As soon as the Softail was out the two-car garage doors, the appointment with the dermatologist was scheduled for the laser removal of those ill-advised tattoos. Out with the hArley-dAvidson, and in with the iPad, baby.
For your edification, allow me to tell you what a motorcycle-related tattoo means to real bikers. It means their very life. That's not to say that bikers don't have other aspects of their lives besides their motorcycles. After all, we have jobs and family. We have the same worries about security and the recovery from the recession that straights have. We have rent to pay, food to buy and doctors' bills to pay. We are fanatical about our footballs teams just like Joe Sixpack. Hell, we are Joe Sixpack, but with old Harleys sittin' out in the yard. Old Harleys that we keep like new that is, because these bikes are the centerpieces of our lives, and major signifiers of our identities since our teenage years. In short, THE BIKE has always been there for us. THE BIKE is not a recent arrival. What is a recent arrival is the Biker Lite with his splashy-paintjobbed, fat-rear-tired bike, and matching lifestyle tattoos.
"Love is the feeling you get when ya like something as much as your motorcycle..."
Sonny Barger
That about encapsulates it, in a few simple words. Simplicity is power. THE BIKE to the biker, is his lifeblood, his reason for being, his inner identity. It is what makes him unique. It is what sets him apart from all the rest around him who have similar worries and problems. THE BIKE elevates the biker's life to a realm where the dirt of the world that plagues everyone else, cannot touch him as long as he sits proud in the saddle of his Harley, wind in the hair and the music of the straight pipes playing at full volume on the highway. To the true biker, his tattoos are a symbol of the overriding importance of THE BIKE in his life. To the Biker Lite, tats are merely another accessory, like the latest tin rally pin attached to his leather vest, just another pin among many cheap symbols of peer-pressure-driven status. Tin badges are a dime a dozen, as are their possessors. Meaningful tattoos that ride bikers' skins all of their lives, are far more rare, like a precious metal in contrast to ubiquitous tin.

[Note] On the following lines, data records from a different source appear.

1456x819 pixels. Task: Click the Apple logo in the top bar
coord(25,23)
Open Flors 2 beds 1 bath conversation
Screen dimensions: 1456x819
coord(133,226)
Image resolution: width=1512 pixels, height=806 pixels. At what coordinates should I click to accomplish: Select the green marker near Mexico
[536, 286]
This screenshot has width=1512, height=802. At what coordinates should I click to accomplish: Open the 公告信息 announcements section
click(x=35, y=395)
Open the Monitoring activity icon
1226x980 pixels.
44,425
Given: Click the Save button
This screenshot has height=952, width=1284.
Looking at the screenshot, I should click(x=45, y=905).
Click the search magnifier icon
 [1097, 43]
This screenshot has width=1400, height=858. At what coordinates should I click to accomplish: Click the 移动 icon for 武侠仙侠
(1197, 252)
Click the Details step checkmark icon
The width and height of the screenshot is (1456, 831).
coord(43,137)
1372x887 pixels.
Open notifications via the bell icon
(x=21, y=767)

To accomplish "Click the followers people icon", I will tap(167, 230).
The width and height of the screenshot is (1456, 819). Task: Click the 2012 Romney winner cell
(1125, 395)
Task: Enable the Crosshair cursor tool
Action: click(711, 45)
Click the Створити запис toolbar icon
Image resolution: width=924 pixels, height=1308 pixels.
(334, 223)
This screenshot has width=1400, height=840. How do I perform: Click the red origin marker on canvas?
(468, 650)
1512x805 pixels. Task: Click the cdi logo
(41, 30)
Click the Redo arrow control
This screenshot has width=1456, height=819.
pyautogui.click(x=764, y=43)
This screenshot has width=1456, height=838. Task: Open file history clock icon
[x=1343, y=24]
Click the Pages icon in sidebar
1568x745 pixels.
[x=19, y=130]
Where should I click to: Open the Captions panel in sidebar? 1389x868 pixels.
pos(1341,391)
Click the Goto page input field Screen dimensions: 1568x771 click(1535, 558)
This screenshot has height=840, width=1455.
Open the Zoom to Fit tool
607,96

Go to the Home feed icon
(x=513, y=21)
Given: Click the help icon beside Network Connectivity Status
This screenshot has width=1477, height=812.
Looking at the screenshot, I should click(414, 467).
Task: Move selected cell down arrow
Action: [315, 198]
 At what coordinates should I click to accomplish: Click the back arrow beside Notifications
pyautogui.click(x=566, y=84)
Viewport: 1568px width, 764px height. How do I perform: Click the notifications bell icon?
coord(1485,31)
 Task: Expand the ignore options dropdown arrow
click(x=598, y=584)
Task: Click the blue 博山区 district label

To the true biker, his bike maximizes his life. To the Biker Lite, the bike accessorizes his life. Likewise, tattoos can either represent the maximizing of life, or the cheap coopting of profound cultural symbols for the purpose of superficial ego-gratification. I report, you decide.
Tattoos can mean different things to bikers, but they all connote commitment. An example of this commitment is one percenters tattooing themselves with club colors. Another is the tatooing related to bikers' commitment to their bikes, or the brand of their bikes. Harley-Davidson has been emblazoned on the hides of so many bikers for the past 80 years, it's surprising that The Firm hasn't sued these tattoo recipients en masse for copyright infringement. The Harley-Davidson motorcycle is iconic in the biker subculture. As such, the loyalty to the brand for the better part of a century is legendary. Chief among the manifestations of the brand loyalty to Harleys, are the tatoos that bikers have sported as a show of their commitment to the Harley-Davidson motorcycle. Dig it. Later.